● What is being asked:
Scan the data below for the string "heading". Copy every line where it appears.

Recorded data
####################

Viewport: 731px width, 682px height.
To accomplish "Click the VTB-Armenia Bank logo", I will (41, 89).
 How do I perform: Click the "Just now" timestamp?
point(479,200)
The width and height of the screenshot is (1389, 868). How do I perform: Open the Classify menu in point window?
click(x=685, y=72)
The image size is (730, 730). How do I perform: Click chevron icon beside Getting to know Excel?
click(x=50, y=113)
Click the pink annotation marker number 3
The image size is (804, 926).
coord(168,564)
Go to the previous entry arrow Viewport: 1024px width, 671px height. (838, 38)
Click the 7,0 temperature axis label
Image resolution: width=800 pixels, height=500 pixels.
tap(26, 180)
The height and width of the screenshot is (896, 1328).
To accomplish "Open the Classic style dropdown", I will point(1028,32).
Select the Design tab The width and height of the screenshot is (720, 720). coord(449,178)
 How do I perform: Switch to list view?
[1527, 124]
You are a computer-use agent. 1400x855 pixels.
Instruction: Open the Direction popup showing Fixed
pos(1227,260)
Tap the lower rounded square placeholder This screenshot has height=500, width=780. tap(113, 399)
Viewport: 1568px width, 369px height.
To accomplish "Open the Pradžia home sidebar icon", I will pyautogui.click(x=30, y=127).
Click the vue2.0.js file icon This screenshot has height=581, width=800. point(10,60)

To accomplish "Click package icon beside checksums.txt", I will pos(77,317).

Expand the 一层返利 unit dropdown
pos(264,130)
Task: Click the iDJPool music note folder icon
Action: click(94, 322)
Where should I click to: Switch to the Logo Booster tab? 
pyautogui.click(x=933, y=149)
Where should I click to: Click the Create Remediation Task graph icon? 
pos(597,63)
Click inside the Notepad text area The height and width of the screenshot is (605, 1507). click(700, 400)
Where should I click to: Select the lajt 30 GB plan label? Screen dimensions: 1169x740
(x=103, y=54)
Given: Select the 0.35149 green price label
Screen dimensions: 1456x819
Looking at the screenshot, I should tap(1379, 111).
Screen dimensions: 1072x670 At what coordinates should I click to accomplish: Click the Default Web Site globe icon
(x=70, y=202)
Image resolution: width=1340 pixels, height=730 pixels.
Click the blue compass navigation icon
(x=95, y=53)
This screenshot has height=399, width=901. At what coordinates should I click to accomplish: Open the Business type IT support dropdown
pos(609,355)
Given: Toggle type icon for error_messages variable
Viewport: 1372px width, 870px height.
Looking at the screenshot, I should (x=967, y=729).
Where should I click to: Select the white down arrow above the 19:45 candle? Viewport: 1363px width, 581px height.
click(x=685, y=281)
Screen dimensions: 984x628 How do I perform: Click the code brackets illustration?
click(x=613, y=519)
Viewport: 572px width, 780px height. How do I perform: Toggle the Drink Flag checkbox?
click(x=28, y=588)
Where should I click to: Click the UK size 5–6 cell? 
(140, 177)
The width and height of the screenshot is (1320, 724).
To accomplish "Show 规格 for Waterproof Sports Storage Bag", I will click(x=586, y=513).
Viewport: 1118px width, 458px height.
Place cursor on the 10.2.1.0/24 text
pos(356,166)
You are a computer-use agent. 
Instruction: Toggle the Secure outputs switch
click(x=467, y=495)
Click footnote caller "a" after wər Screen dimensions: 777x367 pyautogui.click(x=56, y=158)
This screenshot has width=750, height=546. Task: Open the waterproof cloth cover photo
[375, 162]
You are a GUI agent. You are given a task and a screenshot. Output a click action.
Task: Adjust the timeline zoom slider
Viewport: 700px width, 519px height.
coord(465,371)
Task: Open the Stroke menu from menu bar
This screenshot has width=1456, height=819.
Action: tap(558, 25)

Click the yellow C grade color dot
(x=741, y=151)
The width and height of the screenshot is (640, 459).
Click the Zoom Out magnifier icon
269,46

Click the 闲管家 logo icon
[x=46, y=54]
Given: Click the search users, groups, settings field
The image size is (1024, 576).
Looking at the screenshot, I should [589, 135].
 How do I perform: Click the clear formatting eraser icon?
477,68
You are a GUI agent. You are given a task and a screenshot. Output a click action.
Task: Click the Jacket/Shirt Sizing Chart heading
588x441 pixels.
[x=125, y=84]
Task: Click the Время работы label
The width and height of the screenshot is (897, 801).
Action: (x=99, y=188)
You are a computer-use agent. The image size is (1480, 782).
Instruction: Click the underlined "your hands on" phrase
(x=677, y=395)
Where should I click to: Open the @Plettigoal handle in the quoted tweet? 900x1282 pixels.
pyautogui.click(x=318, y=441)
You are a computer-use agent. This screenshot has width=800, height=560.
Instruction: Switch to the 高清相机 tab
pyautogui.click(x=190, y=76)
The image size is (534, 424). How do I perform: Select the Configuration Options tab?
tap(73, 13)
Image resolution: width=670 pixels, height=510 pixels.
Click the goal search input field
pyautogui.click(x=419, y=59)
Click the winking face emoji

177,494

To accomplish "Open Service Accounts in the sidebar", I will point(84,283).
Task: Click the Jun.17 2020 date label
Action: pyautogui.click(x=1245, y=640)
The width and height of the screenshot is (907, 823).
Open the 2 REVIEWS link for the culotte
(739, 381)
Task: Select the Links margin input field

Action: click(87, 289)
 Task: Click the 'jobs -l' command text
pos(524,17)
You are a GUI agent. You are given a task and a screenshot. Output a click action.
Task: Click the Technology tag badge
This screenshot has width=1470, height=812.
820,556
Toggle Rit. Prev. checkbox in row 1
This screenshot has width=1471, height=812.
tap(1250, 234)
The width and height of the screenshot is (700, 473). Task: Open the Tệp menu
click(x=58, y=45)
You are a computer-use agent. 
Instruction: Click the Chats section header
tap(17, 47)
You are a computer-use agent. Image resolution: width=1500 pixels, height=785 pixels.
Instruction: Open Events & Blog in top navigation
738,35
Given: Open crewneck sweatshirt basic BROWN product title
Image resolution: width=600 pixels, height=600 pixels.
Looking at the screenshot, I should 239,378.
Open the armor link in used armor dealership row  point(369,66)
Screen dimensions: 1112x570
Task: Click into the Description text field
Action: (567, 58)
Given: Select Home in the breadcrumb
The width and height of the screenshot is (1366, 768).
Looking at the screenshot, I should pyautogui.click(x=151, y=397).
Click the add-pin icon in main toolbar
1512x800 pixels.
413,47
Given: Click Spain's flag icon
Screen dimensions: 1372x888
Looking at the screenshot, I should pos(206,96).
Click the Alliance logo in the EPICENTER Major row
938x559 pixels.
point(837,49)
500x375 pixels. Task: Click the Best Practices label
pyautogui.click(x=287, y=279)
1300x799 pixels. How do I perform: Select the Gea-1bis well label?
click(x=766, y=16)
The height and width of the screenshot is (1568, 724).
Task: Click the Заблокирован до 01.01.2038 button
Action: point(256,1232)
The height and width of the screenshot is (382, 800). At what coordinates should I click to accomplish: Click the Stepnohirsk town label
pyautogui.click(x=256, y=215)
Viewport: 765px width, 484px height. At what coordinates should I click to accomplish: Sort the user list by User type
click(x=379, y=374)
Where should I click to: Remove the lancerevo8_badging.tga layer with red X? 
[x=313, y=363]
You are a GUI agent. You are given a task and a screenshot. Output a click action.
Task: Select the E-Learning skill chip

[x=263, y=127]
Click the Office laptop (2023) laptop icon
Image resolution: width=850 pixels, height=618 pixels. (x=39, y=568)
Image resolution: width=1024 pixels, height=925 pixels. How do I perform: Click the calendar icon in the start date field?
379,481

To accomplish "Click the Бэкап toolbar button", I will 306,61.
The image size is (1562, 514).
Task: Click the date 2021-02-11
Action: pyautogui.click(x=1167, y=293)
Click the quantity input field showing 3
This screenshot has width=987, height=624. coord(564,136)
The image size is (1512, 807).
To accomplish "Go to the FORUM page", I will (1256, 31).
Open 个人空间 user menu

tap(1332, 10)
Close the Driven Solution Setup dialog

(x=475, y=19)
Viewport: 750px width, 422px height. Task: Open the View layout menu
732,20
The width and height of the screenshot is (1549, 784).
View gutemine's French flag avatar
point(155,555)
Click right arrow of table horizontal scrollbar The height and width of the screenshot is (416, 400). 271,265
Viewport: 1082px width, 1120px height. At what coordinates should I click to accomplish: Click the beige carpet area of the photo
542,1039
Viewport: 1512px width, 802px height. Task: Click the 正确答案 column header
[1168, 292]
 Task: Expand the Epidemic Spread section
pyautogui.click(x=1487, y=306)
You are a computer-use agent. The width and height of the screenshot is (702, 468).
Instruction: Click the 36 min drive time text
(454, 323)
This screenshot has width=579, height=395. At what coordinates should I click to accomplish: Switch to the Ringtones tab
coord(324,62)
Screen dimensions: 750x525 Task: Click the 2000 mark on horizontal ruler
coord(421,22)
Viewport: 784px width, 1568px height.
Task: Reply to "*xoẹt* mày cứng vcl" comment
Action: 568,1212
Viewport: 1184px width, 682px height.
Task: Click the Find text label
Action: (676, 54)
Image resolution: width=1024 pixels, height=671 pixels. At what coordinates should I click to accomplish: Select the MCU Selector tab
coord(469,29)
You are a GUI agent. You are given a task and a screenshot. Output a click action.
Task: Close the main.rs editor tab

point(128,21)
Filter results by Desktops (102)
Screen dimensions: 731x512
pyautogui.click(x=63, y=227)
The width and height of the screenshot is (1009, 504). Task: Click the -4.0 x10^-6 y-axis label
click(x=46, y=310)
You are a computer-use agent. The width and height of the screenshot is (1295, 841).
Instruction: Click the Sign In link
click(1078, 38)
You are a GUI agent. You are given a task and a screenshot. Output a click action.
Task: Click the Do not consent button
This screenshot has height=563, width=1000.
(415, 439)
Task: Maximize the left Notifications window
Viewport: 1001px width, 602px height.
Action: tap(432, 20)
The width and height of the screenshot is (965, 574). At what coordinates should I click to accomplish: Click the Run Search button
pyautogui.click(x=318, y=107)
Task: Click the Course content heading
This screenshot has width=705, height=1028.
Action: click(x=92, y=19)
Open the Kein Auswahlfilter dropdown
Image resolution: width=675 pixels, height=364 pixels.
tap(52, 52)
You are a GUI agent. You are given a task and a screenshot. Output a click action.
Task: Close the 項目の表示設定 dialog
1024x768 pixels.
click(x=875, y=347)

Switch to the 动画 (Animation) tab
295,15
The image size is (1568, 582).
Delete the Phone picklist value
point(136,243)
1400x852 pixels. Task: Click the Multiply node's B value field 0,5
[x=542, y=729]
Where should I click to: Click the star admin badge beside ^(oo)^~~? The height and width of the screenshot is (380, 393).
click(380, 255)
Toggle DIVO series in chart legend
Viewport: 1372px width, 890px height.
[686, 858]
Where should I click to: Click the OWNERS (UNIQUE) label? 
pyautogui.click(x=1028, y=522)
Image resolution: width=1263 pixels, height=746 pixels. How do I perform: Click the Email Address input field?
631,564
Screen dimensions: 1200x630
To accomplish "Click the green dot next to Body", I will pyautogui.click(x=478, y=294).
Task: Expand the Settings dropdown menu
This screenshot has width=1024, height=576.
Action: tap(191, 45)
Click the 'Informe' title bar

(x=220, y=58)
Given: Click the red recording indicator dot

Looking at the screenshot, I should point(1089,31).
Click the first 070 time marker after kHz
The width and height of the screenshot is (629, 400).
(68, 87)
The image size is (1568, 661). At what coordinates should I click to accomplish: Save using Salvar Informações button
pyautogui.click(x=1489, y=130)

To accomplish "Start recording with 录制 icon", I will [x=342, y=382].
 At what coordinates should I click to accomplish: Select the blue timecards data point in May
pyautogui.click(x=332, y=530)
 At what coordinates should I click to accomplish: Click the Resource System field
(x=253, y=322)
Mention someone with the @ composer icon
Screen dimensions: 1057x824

####################

● Output below:
Task: Click the Jacket/Shirt Sizing Chart heading
Task: Click the Course content heading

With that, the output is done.